Bei einer Überfunktion ist der Spiegel an Schilddrüsenhormone im Blut (fT3, fT4) im Blut erhöht. Der Körper versucht gegenzusteuern, iIn the case of hyperfunction, the level of thyroid hormones in the blood (fT3, fT4) is elevated. The body tries to counteract this by reducing the release of TSH. In subclinical hyperthyroidism (latent hyperthyroidism), the thyroid hormones are still in the normal range and only the TSH is reduced. In manifest hyperthyroidism, the free thyroid hormones in the blood are also increased.
In order to find out the exact cause of the hyperfunction, however, further examinations must be carried out (determination of additional blood parameters, clinical examination, ultrasound, scintigraphy, etc.). This is the only way to ensure targeted treatment of the underlying disease.

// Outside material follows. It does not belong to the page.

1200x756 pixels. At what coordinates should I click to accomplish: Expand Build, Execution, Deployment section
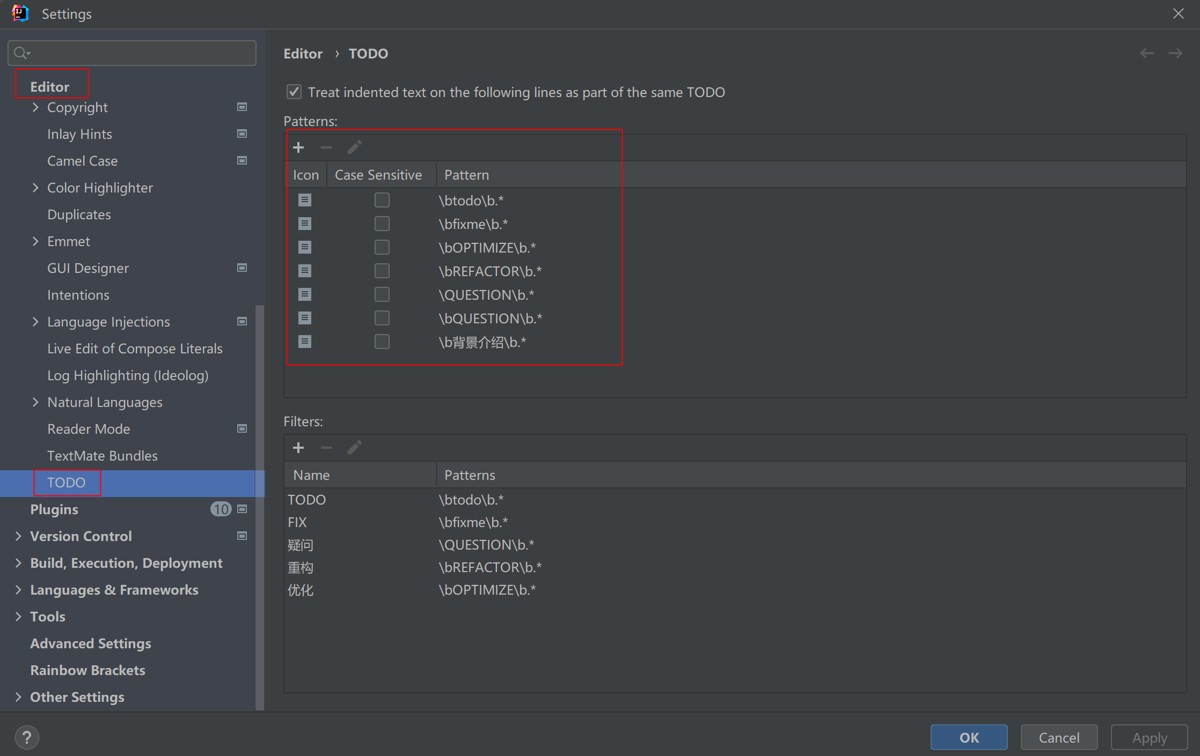18,563
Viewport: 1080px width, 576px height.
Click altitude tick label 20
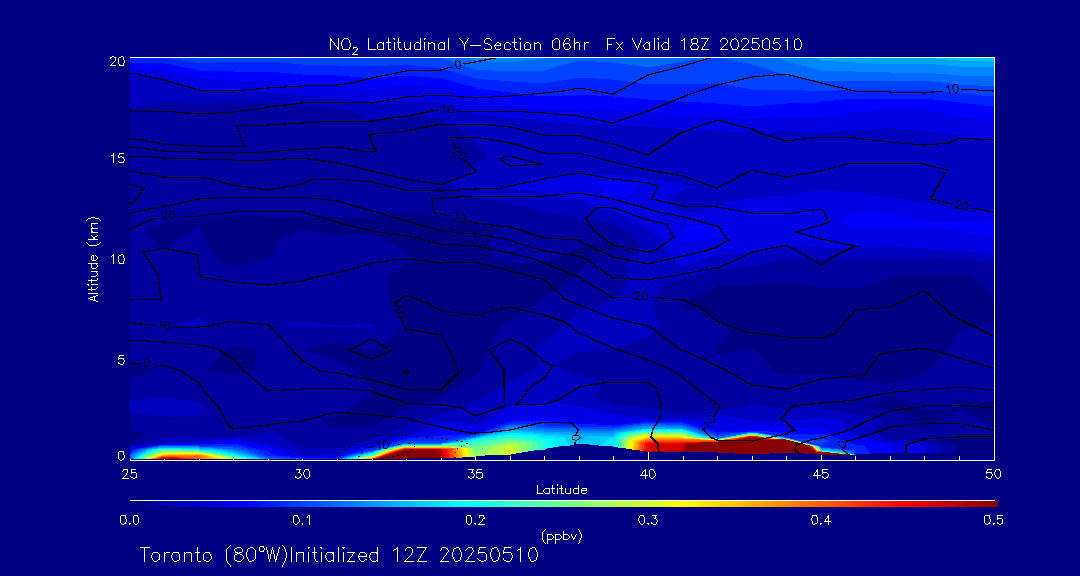click(x=116, y=61)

The excessive production of thyroid hormones can be reduced with so-called thyroid inhibitors (thyrostatic drugs). Common thyroid inhibitors are carbimazole, thiamazole, and propylthiouracil. In about 50 % of Graves' disease patients, spontaneous healing of the disease can be achieved. If drug treatment is not successful, the possibilities of surgery or radioiodine therapy should be discussed. In the case of autonomy of the thyroid gland as a result of a hormone-producing thyroid nodule (autonomous adenoma), self-healing by medication is not to be expected. This usually serves as preparation for the causal treatment. The options here are also surgery, radioiodine therapy but also a minimally invasive treatment of the thyroid nodule by means of thermal ablation. The affected thyroid tissue is immediately destroyed by heat and the thyroid function returns to normal. Radioiodine therapy or surgery is intended to reduce the amount of active thyroid tissue and thus prevent the body from being flooded with thyroid hormones. In a few cases, however, extensive surgery or radioiodine therapy can lead to thyroid hypofunction (hypothyroidism), which in turn must be treated with medication. This is practically impossible with a treatment with thermal ablation since the healthy thyroid tissue is spared.